Following on from last year’s 1000 mile posts, I thought I would change up how I blog about my running. So introducing Marathon Monday, named after the infamous Boston Marathon which yes, takes place on a Monday. Here we have Marathon Monday #1.
Confession, I am three weeks into my training plan and have yet to complete a full week. In the last few weeks, life has just happened. I’ve tried to get up before work to run, but haven’t been sleeping great. Or as the case of last weekend, I hadn’t eaten enough or consumed enough salt, went to yoga and had severe cramp. Holding my leg in the air was causing cramp and walking the next day hurt.
The marathon is also a totally different mindset, for me it’s slower. For my last half, I was doing sub 8 minute miles. There is no way I could sustain that for the full 26.2 miles. So instead I am hoping for sub 4 hours, which is over 9 minute miles. It has taken a lot of getting used to, not stressing about the splits. Or actually just going out and enjoying the run.
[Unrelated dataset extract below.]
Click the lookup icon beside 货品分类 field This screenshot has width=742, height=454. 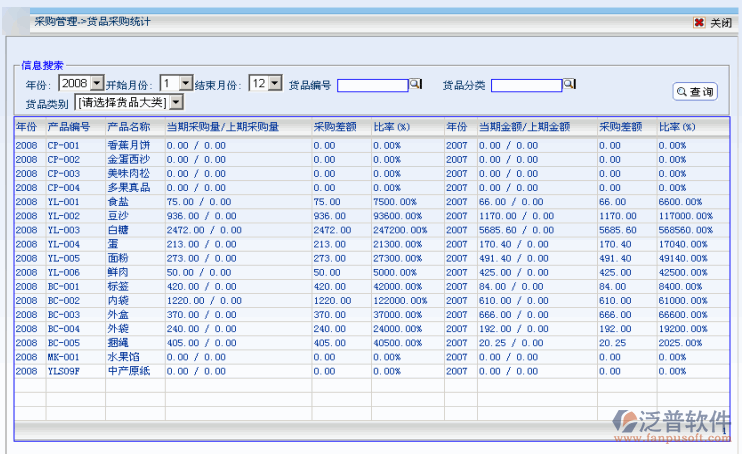tap(569, 85)

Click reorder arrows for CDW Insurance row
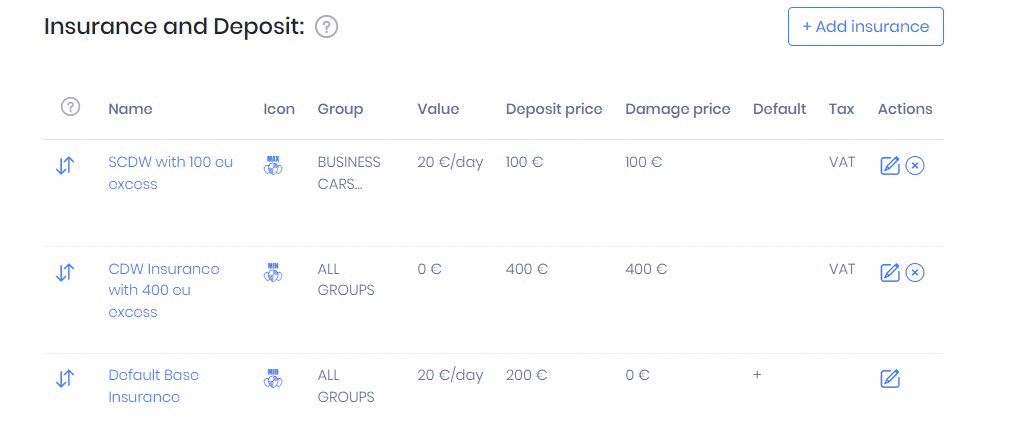point(65,272)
My plan has me doing a lot of 7 mile runs, followed by the inevitable Sunday long run. For the 7 milers, I’ve been trying to find slightly different routes. Although with it being dark pre and post work, I am quite limited in my routes! Roll on the longer evenings and return to the parks.
So here is to running slow and steady as I progress into my marathon training. For anyone who ever run up Gardner Street in Partick, have you ever noticed that is says SLOW in the pavement?
Total training distance – 100.2 miles in 3 weeks.